= Carmelaram =

Suburb of Bangalore, Karnataka, India

Carmelaram is a suburb of Bangalore situated at Varthur Hobli, Sarjapur road. Carmelaram was a village but is now a part of Bruhat Bengaluru Mahanagara Palike.

==History==

Originally Carmelite Priests ( OCD Fathers) from Kerala bought land and constructed a Theology College in Carmelaram ( Carmelaram Theology College ) in 1969. They called this area Carmelaram, meaning Garden of Carmel. This Institution is the Pioneer institution in Carmelaram. Later many institutions came around and started their training centres. In 2019 Carmelaram Theology College celebrated Golden Jubilee of its foundation. Recently, due to the IT boom it has become part of city.

==Location==

World / India / Karnataka / Krishnarajapuram, 8 km from center, Coordinates: . Carmelaram.

==Administration==

MLA Constituency: Mahadevapura

MP Constituency : Bangalore Central

BBMP Ward Name: Varthur

BBMP Ward Number: 149

MLA: Manjula Aravinda Limbavalli (B.J.P),
MP: P C Mohan (B.J.P)

==Transport==

===Road===
Carmelaram is located approximately 11km from Electronic City on the National Highway 7 (NH-7) connecting it with Bangalore and Salem.

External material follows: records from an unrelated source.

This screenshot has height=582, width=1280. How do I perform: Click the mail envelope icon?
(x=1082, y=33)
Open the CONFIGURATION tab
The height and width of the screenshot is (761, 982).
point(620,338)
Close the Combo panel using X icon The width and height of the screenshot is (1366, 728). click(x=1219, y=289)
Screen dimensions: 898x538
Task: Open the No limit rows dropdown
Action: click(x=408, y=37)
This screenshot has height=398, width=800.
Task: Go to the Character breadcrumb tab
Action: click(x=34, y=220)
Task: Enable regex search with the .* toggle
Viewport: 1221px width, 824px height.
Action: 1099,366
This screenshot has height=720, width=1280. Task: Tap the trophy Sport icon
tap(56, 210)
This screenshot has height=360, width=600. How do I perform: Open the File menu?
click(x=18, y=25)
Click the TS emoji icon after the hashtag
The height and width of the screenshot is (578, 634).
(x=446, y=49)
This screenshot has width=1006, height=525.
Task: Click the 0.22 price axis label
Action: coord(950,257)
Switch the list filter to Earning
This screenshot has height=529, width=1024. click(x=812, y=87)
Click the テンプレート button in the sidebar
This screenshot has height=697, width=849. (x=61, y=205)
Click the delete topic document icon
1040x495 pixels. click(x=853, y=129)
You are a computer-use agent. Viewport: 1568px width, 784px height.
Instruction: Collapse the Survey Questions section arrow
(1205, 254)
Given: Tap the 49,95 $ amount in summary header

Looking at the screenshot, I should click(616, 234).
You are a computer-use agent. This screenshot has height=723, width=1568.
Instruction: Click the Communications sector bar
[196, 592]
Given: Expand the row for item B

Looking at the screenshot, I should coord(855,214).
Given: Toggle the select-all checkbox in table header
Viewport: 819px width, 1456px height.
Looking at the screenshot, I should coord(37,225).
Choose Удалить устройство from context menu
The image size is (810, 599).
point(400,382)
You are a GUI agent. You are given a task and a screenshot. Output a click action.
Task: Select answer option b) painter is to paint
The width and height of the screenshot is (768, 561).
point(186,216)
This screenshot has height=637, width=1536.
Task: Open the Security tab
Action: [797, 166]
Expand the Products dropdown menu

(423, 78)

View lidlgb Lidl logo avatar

Following are the Direct BMTC buses to Carmelaram Railway Gate:
- 342(KR Market to Sarjapur)
- G2(Mayo Hall to Sarjapur)

===Rail===
Carmelaram has a railway station located on the Bengaluru-Salem railway line and falls under the Bengaluru Division of the South Western Railway. Trains going to major cities in Tamil Nadu and Kerala halt here, including the 12677/78 Bangalore City-Ernakulam Intercity express, which has the destination of Kochi via Coimbatore, Palakkad, and Thrissur, the 16527/28 Yesvantpur-Kannur Express, which passes via Kozhikode, as well as Coimbatore and Palakkad. 16236 Mysuru-Tuticorin express halts at Madurai. Passenger trains going to Hosur, Dharmapuri and Salem also halt. There are two trains to Mysore.

==The major IT Parks==

RGA tech park

This project is developed on a land parcel of 18 Acres and is fully functional. This project has a potential development size of 2.1 million sq ft of Grade A office space. Sarjapur Main road is destined to be the new micro-market in Bangalore with close proximity to the Outer Ring Road (IT Hub of Bangalore) and is well connected to other parts of the city. The location is well connected by public transport.

Major Cinema theater near Carmelaram

- Galaxy Paradise - Bommanahalli : 12 km.
- Whitefield Forum Neighbourhood Mall:8 km.
- Innovative-multiplex-marathahalli :8 km.